Il me semblait bien malheureux de mélanger le jus des raisins après vendanges et nous mettions en place une appellation : « terroir ». Il nous fallait habiller de neuf cette nouveauté et c’est ainsi que je découvrais une bouteille élancée, bordelaise ancienne qui avait de la carrure et une allure parfaitement équilibrée. Pour finir une bonne impression d’ensemble, Je faisais ajouter un « mythe » : une belle flamme Légion en relief de 5,5 cm dessinée par Daniel Lordey, peintre titulaire des Armées et légionnaire d’honneur.
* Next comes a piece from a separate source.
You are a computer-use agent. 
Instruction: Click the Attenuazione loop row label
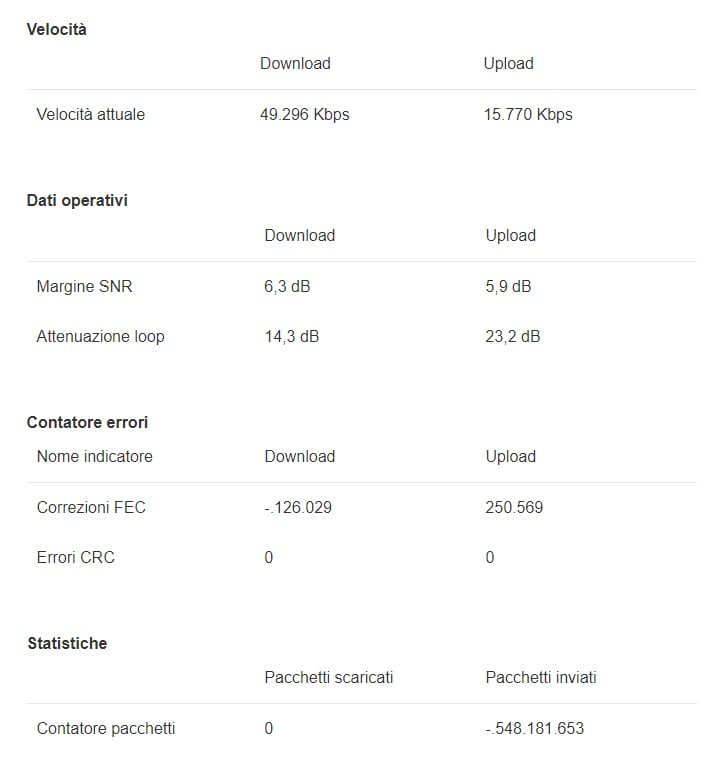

Bref, une belle réalisation qui persistera bien au-delà des insultes du temps et c’est ainsi que le domaine « capitaine Danjou » était parvenu à imposer avec efficacité la production commerciale de ses vignes.
C’était à ne point douter une incontestable réussite qui marquait une solidarité légionnaire, là où la Légion, encore et toujours, appliquait un savoir-faire social en ne comptant surtout que sur elle-même…
More Majorum !
Commandant (er) Christian CM
(*) : Je ne saurais me permettre de m’attribuer seul le succès du vin de Puyloubier, chaque directeur à apporter sa contribution et Dieu sait que ce n’est pas tous les jours faciles… Ainsi le Lcl (er) Jean-Claude Pierron s’est-il attaché à mettre en place un véritable contact avec la cave coopérative assurant des assemblages qui changèrent les appréciations et le goût du vin légionnaire et le Lcl (er) Éric Hildebert qui a mise en place un impressionnant plan d’arrachage et de plantation des vignes. Tous ont contribués à faire du domaine « Capitaine Danjou » ce qu’il est aujourd’hui et nos réunions organisées, chaque année sous la « houlette » de Monsieur Maurice Clerc nous permettait avec beaucoup d’humilité de conseiller le directeur en place.